> [Dataset extract]
******

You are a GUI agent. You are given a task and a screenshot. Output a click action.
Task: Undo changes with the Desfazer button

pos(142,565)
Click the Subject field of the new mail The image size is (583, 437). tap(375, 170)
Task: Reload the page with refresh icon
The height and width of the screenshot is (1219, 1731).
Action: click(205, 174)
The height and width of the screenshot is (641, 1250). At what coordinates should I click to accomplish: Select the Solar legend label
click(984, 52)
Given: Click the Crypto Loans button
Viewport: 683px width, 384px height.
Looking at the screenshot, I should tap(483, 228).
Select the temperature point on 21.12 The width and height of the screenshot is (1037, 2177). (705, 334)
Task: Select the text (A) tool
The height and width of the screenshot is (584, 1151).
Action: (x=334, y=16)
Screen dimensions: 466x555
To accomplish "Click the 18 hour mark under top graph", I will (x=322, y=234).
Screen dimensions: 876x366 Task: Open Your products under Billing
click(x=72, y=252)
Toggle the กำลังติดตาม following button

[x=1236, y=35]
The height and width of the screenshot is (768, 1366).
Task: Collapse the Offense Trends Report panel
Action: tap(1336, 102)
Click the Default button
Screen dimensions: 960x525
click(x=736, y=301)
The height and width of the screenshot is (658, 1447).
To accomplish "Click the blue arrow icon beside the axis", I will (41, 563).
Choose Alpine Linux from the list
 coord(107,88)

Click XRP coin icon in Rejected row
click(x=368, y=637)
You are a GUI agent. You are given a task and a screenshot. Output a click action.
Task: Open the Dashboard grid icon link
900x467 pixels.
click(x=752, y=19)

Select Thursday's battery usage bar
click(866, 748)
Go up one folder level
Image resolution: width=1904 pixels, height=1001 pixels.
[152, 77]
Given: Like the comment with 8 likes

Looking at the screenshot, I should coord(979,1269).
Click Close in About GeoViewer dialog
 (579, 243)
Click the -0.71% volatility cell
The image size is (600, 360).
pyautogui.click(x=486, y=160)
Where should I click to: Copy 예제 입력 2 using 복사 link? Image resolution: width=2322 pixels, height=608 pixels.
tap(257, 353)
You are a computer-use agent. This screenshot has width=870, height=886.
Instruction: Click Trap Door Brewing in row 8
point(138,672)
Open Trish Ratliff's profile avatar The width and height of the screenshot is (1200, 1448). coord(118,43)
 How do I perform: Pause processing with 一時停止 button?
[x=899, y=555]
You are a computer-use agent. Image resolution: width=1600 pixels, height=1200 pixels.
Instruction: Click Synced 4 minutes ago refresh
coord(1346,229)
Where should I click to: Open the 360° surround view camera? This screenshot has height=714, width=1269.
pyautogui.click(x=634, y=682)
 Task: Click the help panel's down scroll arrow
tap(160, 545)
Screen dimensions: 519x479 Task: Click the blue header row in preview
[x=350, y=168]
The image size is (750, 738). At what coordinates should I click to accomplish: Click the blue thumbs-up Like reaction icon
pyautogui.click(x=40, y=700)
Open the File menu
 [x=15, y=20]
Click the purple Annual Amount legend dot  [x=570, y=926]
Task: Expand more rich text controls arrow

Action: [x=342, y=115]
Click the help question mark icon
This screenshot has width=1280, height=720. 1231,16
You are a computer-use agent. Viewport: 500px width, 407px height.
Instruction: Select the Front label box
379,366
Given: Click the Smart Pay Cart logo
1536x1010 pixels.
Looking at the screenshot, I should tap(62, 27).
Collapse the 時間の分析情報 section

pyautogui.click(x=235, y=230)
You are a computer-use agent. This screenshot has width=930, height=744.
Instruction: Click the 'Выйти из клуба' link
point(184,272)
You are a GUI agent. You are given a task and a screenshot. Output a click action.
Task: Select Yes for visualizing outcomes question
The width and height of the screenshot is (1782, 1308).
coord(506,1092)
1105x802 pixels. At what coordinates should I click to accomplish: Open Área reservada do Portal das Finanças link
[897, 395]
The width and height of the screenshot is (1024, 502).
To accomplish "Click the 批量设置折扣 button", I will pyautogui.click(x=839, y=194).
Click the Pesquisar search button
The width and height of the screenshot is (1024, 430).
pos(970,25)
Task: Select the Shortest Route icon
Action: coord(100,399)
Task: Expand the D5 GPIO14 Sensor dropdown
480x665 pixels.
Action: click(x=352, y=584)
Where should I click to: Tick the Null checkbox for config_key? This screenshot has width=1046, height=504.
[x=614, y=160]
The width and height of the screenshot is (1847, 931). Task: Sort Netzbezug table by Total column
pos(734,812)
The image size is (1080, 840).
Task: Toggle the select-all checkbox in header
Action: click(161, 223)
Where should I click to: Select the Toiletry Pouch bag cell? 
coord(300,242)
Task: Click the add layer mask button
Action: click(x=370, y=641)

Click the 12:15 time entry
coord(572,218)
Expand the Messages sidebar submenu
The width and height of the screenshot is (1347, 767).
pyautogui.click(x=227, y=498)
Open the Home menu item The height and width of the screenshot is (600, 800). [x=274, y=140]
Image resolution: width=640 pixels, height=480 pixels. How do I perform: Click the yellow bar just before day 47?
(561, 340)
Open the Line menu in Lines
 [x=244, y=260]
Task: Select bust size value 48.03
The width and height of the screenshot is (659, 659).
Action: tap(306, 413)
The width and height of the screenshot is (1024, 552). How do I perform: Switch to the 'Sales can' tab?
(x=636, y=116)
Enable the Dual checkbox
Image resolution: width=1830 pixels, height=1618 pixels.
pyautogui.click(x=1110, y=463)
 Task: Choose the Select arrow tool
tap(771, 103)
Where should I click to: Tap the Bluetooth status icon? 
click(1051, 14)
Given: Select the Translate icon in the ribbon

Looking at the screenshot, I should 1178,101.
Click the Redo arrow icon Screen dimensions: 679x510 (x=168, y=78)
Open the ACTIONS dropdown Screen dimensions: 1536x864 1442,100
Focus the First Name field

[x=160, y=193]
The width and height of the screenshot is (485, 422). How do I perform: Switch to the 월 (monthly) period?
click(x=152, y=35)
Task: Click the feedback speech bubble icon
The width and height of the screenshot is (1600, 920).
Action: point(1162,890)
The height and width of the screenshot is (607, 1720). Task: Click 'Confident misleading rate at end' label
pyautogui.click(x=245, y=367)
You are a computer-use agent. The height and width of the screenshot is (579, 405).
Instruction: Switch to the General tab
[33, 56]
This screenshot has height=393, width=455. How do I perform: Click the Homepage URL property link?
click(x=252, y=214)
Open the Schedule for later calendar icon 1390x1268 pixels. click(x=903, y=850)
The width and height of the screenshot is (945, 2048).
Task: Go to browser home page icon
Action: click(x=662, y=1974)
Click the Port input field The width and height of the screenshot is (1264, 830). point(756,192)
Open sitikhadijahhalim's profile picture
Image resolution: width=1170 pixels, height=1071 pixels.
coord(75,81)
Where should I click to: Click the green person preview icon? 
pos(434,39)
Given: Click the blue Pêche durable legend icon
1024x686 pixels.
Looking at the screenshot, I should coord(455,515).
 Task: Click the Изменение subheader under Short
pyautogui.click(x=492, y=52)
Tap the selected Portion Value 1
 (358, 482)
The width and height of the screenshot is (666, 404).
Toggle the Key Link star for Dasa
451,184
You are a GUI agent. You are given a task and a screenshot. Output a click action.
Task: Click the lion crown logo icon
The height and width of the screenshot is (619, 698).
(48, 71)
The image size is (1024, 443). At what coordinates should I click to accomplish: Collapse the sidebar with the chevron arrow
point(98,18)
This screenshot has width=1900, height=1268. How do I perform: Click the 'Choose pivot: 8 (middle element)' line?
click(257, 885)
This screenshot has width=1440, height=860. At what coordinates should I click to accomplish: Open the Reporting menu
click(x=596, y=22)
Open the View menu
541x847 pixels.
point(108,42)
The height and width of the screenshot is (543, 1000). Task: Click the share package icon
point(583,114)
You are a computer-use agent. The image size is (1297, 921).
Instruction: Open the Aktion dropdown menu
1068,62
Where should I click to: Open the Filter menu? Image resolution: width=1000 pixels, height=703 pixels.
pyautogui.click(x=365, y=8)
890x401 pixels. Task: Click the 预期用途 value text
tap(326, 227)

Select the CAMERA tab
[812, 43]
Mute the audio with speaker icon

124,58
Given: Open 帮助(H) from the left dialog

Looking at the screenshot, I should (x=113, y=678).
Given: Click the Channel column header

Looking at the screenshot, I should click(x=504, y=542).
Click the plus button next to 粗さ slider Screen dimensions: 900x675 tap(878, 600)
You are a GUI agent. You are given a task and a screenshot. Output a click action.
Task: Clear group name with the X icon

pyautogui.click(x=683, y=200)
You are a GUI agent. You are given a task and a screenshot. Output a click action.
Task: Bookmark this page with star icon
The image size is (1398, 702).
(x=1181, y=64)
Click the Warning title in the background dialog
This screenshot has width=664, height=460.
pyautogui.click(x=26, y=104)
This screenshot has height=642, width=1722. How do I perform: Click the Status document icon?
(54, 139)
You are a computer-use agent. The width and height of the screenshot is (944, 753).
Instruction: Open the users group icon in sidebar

******

Within the entries above, how many lines contain "computer"? Respond with the number only.

> [Written response] 7